That made either the water from the pump, or direct contact with the son very likely suspects. The son didn’t get sick, but often people’s immune systems will keep them healthy despite their being exposed, or even carriers.
Who isn’t getting the sickness? Look for counterexamples
You’ll often find several connections among many of the sick. Now comes the less intuitive part; but it’s key: Look for people that share most of the connections but aren’t sick.
In that small SoHo neighborhood, for example, there were two surprisingly sickness-free groups. Nobody who worked in the local brewery got ill. The local workhouse had only five cases. That was an oddly low number for a high population of mostly old, chronically ill, and malnourished people (prime targets, in other words).
So what was different about the people who didn’t get ill? They breathed the same air. That’s important, because the current theory was that cholera was spread by miasma (bad air), and Broad Street sure had that. They all had some personal contact with people who did get sick, so it wasn’t that.

• [ASSIGNED TASK A]: Rewrite the paragraph of the cholera passage that begins "In that small SoHo neighborhood" more briefly, keeping its main facts.
• [ASSIGNED TASK B]: Reproduce word for word everything in the cholera passage from "Who isn’t getting" down to "in other words).".

• [DATA LISTING]:
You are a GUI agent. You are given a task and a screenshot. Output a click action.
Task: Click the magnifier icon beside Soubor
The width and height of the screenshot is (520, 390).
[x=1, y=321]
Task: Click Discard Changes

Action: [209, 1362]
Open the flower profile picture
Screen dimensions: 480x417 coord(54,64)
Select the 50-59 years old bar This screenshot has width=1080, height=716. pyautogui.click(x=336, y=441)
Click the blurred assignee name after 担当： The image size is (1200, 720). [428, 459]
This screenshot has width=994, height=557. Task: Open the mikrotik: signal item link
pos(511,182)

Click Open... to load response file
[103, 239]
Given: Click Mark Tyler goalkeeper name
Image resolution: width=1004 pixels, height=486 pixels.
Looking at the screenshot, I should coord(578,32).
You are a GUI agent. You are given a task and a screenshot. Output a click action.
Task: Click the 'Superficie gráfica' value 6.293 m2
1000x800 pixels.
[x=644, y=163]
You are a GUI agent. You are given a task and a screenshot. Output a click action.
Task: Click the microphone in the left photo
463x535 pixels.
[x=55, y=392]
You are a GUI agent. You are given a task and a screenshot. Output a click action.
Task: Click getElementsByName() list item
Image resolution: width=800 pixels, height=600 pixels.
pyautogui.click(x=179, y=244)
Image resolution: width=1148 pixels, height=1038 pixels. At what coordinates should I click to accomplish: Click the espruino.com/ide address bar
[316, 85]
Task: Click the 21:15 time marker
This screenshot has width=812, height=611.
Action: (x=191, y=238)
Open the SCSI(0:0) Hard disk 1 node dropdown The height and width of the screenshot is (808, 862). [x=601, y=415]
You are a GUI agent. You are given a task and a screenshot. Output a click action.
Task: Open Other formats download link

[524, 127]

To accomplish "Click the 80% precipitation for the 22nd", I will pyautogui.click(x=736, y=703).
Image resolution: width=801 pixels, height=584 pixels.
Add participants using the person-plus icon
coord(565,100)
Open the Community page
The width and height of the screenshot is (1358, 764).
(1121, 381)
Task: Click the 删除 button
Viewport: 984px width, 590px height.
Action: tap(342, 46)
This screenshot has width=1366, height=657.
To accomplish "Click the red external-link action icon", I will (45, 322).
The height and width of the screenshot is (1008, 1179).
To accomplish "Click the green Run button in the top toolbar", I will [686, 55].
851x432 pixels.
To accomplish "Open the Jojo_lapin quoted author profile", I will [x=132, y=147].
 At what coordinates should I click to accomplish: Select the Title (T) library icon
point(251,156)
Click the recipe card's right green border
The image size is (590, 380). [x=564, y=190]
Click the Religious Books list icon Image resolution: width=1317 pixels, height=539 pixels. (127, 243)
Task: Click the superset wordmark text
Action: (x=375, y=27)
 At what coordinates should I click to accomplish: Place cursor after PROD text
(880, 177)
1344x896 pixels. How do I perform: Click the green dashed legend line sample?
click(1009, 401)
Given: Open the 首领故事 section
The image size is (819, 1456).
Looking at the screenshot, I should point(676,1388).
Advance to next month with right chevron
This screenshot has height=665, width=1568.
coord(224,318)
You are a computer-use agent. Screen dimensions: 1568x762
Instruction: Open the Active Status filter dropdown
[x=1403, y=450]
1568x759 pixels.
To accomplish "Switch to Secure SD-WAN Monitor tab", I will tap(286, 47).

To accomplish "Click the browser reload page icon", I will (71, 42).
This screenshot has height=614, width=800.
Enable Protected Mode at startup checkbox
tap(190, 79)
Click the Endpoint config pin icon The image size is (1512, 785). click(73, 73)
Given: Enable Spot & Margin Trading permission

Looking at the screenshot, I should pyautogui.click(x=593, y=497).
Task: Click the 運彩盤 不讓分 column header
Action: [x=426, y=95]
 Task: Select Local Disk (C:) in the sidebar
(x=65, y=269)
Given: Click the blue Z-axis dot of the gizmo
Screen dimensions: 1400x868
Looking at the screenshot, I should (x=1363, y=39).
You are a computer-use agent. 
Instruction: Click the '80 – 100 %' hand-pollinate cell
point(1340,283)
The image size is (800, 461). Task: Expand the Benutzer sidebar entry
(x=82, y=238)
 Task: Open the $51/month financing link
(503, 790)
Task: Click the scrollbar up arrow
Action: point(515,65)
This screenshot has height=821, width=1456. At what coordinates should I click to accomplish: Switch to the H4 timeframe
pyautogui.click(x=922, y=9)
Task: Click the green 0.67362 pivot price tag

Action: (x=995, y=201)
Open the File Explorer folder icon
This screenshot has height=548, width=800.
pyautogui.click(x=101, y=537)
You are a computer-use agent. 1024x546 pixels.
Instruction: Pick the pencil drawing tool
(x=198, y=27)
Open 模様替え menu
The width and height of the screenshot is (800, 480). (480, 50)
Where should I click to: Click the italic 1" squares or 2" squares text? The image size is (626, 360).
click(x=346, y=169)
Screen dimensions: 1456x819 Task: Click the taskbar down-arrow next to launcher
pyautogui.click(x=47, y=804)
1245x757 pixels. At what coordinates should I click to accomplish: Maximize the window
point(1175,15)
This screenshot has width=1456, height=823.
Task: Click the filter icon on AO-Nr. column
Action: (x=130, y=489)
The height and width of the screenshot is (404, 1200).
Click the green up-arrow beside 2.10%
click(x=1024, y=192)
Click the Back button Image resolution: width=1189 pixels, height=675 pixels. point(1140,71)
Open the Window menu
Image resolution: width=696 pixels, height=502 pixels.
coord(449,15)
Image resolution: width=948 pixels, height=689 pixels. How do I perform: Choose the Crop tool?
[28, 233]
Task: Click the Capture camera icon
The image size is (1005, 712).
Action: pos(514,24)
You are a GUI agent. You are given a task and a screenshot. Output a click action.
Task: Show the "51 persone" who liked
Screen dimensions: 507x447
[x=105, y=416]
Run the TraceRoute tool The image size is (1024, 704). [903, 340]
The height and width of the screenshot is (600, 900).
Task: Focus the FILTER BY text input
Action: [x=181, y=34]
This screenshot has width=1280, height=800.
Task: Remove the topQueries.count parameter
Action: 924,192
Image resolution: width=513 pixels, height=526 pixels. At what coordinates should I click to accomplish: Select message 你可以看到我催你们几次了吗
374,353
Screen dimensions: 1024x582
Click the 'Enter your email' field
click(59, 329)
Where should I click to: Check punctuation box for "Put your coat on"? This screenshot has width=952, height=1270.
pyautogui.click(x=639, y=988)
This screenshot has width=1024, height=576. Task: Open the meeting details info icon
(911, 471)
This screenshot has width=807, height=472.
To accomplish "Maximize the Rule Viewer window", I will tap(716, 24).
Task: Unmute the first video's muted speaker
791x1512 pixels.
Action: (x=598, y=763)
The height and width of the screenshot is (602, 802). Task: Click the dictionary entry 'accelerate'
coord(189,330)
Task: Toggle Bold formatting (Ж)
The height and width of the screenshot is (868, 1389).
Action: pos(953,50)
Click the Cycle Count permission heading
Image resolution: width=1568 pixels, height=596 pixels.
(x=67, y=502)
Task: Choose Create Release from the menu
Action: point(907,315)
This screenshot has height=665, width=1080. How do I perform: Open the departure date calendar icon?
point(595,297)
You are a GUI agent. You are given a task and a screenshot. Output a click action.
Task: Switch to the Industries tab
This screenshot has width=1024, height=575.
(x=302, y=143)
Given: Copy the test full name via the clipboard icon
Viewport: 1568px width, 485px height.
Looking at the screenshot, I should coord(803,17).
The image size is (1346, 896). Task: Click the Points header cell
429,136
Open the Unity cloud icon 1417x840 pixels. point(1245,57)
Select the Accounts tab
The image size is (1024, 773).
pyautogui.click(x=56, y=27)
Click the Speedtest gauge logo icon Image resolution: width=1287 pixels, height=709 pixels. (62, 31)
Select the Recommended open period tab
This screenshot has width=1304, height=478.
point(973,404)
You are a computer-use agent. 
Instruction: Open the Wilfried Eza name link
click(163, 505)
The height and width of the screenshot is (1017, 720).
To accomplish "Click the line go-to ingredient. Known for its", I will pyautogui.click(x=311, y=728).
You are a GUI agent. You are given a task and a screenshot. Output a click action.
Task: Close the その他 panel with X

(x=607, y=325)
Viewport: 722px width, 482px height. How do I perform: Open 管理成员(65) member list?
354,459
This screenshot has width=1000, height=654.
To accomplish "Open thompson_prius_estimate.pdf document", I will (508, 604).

• [YOUR RESPONSE A]: Two groups in the SoHo neighborhood were surprisingly free of the sickness. No one who worked at the local brewery fell ill. The local workhouse had only five cases, an oddly low number for its large population of mostly old, chronically ill, and malnourished people, who were prime targets.

• [YOUR RESPONSE B]:
Who isn’t getting the sickness? Look for counterexamples
You’ll often find several connections among many of the sick. Now comes the less intuitive part; but it’s key: Look for people that share most of the connections but aren’t sick.
In that small SoHo neighborhood, for example, there were two surprisingly sickness-free groups. Nobody who worked in the local brewery got ill. The local workhouse had only five cases. That was an oddly low number for a high population of mostly old, chronically ill, and malnourished people (prime targets, in other words).